C: I said “can we chat on the phone or FT later? I feel a bit distant and I don’t like it.”   Boyfriend said “I’m just having a tired annoyed day…it’s not you but is it ok if we just hangout tomorrow…I’m not feeling up for a facetime.  That’s a me thing not you”
T: He’s thinking of how to break up with me
F: worried
A: reread our text messages looking for signs of happiness or dissatisfaction, ruminate about what I might have done wrong, distance myself, say okay to giving him space, write models, go buy some coffee beans, I’m not present
R: I break up with myself (ie: I’m not present in my life), and I disconnect with him in my mind. I don’t show up as the most loving version of myself.

I have a manual here that says “he should want to facetime me”. The truth is that he shouldn’t want to facetime me, and I know this because he said he doesn’t want to.

If I didn’t have this thought “he should want to facetime me”, I’d happily give him space. The best version of myself would decide to trust him and his words, and I would also trust that even if he DID want to break up with me that I could have my own back and handle it.

My worry is still there in the background.

Neutralize: It makes total sense that I’d have the thought that “he’s thinking of breaking up with me”. I have very valid reasons to have some concern. This feels true. It’s also true that I can handle the vibration of some worry or discomfort in my body. It doesn’t have to go away, I can have some vibrations of worry AND some vibrations of trust at the same time.

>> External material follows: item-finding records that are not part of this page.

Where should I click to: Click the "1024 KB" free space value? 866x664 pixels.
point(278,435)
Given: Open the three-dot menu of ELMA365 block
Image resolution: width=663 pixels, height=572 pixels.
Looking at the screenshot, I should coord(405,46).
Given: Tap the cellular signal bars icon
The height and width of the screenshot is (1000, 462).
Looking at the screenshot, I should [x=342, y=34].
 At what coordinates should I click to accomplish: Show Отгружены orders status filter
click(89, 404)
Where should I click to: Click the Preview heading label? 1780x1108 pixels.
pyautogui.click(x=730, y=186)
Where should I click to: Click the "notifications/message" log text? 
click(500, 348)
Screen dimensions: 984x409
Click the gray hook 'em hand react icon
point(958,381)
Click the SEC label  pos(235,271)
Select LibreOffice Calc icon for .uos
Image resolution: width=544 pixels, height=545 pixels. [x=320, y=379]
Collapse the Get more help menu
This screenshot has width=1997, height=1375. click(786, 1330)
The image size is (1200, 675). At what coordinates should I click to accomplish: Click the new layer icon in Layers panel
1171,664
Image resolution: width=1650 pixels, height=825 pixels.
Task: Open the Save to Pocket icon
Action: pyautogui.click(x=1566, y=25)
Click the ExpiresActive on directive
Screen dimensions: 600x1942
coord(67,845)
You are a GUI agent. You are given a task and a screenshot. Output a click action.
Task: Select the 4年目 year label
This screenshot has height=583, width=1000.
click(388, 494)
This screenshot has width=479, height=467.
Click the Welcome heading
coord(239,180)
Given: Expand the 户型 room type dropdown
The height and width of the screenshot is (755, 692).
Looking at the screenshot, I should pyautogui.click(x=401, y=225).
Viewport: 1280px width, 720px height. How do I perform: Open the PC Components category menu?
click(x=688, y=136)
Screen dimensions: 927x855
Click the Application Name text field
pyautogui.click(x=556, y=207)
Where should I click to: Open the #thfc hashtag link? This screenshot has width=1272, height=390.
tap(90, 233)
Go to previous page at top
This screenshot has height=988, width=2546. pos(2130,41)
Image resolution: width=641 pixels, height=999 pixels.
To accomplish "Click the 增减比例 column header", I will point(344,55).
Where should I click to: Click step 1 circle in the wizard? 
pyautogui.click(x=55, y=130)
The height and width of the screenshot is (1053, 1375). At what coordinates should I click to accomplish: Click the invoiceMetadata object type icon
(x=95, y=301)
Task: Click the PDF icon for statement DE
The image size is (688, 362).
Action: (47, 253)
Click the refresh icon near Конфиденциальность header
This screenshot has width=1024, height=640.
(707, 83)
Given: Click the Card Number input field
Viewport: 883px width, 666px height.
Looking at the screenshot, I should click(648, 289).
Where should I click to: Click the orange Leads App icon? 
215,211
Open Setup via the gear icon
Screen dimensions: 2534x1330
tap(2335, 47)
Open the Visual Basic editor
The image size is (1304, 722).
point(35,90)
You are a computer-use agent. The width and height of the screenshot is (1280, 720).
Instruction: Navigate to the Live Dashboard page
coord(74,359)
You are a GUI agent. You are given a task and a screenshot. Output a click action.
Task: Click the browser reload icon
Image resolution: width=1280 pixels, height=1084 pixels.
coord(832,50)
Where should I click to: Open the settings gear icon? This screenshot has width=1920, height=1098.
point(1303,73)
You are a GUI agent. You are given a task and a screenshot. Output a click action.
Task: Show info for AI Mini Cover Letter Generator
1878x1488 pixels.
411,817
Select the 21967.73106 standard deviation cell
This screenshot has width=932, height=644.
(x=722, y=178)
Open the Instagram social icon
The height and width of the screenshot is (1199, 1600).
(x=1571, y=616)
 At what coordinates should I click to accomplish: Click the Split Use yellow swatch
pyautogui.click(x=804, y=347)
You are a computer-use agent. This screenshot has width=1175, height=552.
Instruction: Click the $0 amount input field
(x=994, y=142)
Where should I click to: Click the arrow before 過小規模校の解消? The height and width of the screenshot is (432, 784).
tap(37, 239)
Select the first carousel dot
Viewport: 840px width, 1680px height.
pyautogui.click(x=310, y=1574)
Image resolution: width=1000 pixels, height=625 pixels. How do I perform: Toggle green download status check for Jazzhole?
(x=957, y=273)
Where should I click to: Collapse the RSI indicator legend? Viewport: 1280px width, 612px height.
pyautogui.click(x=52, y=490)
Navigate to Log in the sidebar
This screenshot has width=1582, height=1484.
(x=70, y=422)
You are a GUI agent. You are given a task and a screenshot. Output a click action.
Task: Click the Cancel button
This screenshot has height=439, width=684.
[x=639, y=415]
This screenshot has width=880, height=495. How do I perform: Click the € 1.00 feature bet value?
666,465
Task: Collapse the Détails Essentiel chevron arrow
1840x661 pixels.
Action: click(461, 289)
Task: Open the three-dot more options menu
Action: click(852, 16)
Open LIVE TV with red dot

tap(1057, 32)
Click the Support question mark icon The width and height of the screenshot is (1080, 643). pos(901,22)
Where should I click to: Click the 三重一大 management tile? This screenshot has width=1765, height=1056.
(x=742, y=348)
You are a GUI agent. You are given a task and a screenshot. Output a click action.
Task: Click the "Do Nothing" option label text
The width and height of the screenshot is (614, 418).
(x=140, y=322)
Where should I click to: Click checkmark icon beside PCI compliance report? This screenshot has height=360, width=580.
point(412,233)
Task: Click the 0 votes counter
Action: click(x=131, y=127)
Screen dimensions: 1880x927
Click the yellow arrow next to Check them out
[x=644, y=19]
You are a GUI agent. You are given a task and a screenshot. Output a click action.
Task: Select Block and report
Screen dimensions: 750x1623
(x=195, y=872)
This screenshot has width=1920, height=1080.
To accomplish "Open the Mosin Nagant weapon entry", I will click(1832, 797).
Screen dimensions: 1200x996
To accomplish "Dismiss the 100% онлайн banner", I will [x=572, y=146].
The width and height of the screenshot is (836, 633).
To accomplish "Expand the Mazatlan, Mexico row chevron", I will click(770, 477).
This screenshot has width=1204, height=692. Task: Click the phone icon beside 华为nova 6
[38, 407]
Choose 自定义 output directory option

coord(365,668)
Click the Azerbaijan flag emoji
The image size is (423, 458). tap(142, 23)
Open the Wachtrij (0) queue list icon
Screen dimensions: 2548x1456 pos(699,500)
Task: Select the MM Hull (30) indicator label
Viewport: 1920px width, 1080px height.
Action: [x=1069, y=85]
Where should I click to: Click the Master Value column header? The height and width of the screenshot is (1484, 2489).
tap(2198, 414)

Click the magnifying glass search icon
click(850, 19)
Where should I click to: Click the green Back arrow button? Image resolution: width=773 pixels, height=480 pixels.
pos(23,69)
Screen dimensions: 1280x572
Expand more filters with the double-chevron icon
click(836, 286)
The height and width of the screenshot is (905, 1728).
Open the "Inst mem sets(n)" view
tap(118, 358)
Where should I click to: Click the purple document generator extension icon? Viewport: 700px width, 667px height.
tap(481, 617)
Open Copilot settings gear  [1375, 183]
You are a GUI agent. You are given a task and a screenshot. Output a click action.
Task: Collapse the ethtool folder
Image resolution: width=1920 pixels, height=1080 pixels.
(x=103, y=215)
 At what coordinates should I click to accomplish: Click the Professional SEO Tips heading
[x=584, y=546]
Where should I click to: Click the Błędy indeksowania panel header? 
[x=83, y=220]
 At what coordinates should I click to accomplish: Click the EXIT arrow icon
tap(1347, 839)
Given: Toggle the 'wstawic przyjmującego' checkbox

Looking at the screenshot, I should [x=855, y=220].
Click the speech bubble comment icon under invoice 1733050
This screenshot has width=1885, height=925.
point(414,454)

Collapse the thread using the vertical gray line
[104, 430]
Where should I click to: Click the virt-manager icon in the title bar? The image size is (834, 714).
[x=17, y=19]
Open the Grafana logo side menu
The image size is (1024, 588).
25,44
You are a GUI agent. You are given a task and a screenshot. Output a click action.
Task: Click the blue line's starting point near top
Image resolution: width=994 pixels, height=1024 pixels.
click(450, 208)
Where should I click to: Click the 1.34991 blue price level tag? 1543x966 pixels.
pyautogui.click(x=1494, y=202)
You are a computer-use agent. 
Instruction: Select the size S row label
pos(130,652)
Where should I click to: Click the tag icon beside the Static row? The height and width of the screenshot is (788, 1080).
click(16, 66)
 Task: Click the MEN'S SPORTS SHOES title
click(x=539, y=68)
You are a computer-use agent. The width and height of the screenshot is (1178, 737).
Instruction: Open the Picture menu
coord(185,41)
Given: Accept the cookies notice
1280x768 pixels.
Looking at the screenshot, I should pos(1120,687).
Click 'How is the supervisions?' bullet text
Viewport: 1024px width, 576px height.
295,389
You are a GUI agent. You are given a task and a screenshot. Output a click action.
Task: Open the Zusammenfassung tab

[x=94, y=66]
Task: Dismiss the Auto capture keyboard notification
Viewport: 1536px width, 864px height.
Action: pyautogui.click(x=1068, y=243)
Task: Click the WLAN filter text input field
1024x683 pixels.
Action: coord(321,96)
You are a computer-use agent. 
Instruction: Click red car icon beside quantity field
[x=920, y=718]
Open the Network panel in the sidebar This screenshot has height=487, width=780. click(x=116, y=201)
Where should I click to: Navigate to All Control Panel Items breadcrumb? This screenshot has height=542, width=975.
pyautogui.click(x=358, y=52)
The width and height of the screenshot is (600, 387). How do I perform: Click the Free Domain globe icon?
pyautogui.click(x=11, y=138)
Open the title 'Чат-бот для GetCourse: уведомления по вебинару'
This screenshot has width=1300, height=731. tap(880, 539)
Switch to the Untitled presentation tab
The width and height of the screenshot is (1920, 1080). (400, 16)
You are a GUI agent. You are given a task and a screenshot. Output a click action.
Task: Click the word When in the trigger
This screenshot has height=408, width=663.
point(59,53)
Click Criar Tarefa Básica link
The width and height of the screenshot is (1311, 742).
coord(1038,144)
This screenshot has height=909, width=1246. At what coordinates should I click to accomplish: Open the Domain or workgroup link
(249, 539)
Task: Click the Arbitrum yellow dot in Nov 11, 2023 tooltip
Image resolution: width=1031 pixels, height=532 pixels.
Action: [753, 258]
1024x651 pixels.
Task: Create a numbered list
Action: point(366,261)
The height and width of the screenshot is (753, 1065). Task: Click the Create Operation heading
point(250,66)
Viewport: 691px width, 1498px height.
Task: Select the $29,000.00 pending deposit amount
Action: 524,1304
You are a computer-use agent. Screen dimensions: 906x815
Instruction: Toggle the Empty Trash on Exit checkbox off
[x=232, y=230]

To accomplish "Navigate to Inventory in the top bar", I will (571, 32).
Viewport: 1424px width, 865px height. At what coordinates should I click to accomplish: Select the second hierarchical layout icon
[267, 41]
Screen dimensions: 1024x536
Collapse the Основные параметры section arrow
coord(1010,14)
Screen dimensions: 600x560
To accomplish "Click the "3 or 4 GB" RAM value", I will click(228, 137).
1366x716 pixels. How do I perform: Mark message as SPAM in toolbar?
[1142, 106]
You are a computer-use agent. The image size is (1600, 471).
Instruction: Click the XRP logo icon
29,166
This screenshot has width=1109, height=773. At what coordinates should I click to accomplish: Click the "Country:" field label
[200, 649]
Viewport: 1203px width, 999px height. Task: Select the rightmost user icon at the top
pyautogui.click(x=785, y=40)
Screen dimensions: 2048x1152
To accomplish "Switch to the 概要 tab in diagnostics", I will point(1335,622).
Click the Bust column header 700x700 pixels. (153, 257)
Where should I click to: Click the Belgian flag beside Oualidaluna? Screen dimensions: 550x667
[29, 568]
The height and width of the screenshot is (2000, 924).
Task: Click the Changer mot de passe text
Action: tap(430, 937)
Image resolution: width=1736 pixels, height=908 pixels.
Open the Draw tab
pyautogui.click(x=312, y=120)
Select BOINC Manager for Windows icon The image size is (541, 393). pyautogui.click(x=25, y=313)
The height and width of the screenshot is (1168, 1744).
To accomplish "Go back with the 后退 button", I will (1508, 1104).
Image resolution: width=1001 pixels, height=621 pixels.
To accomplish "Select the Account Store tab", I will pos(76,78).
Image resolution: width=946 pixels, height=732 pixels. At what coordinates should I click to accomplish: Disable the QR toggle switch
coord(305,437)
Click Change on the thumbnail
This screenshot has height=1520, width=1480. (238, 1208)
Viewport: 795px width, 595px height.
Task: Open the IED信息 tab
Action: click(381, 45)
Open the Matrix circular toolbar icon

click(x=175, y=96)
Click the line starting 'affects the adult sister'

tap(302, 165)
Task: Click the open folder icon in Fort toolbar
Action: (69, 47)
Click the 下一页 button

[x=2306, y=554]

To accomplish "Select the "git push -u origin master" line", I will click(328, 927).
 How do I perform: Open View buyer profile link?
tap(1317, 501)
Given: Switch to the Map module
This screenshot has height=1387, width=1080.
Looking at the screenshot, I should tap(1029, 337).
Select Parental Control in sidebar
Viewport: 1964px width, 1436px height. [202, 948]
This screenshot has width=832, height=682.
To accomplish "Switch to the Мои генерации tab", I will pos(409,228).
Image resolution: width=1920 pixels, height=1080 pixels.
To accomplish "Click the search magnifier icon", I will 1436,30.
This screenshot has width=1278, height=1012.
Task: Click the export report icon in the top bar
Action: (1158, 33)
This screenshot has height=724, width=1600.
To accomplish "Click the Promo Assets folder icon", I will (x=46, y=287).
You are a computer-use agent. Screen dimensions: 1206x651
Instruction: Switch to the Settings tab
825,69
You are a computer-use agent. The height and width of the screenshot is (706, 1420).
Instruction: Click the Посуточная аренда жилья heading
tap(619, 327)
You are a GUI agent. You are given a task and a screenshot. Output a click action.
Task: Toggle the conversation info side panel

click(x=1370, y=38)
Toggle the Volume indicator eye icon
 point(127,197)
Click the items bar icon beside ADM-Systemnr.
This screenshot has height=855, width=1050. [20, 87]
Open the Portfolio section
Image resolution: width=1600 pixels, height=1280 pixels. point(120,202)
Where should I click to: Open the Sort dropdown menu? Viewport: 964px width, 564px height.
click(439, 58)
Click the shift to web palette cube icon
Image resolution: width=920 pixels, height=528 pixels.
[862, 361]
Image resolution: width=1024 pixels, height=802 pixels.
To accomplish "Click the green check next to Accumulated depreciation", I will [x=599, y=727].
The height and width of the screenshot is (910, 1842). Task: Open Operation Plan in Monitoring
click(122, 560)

Thinking to the work on the manual, if he wanted to facetime with me I’d get to feel “reassured”. I can see that I have to create the feeling of reassured for myself.

What I WANT him to say is “I love you, and this has nothing to do with you”, which he kind of has said and I’m choosing not to believe him. I think that I have to tell MYSELF this.

C: I ask boyfriend for facetime and he declines
T: I love you, and this has nothing to do with you – I 100% promise.
F: Reassured
A: Take a bath, drink some water, take some vitamins, plan tomorrow, watch tv with my mom. Give him the space he has asked for AND love him unconditionally no matter what he might be thinking.
R: I show myself love

I don’t fully believe this model, since I kind of DO think it has to do with me. But alternatively, I CAN believe that I will be okay with or without him. That actually gives me a lot of relief.

C: I ask boyfriend for facetime and he declines
T: I will be totally okay both with and without him
F: Relieved
A: Take a bath, drink some water, take some vitamins, plan tomorrow, watch tv with my mom. Give him the space he has asked for AND do my own thing tonight.
R: I am okay in this moment

This feels much better. Open to feedback!